Work to be completed: Pull out every line in the items below that contains the string "filter", copying each one as it stands.

** Begin Records shown **

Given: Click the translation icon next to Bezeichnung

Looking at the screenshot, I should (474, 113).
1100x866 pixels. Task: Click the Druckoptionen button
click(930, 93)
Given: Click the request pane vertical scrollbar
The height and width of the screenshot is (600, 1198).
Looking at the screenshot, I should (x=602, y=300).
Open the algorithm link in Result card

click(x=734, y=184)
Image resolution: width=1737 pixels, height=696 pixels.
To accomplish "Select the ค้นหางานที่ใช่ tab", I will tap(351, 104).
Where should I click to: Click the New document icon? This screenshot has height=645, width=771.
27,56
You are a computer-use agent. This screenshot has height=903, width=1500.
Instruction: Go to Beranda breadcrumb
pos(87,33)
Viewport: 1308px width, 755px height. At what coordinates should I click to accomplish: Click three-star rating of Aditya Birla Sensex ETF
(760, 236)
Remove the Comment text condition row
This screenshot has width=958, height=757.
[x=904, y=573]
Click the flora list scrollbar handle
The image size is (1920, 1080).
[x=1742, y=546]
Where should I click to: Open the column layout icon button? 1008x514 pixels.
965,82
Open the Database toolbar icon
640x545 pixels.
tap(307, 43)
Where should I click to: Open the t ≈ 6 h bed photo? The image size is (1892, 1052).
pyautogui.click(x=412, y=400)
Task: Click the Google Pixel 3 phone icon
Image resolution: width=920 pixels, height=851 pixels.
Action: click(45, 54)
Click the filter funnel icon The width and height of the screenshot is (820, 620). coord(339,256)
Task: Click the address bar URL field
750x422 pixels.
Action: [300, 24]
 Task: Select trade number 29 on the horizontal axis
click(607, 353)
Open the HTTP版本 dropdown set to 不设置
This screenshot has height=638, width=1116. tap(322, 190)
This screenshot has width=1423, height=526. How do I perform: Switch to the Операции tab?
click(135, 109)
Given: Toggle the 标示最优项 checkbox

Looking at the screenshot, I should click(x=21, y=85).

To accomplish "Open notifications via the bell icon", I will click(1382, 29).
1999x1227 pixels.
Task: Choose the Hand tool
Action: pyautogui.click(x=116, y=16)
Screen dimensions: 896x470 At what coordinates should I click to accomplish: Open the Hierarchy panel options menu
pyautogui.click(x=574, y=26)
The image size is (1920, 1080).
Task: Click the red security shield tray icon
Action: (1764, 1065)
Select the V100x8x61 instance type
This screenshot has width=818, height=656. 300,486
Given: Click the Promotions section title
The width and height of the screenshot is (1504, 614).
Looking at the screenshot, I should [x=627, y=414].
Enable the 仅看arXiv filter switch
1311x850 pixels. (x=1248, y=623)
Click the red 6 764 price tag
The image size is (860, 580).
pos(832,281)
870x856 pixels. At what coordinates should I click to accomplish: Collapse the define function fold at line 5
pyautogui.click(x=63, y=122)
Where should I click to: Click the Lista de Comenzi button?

** End Records shown **

Solved problem:
Click the filter funnel icon The width and height of the screenshot is (820, 620). coord(339,256)
Enable the 仅看arXiv filter switch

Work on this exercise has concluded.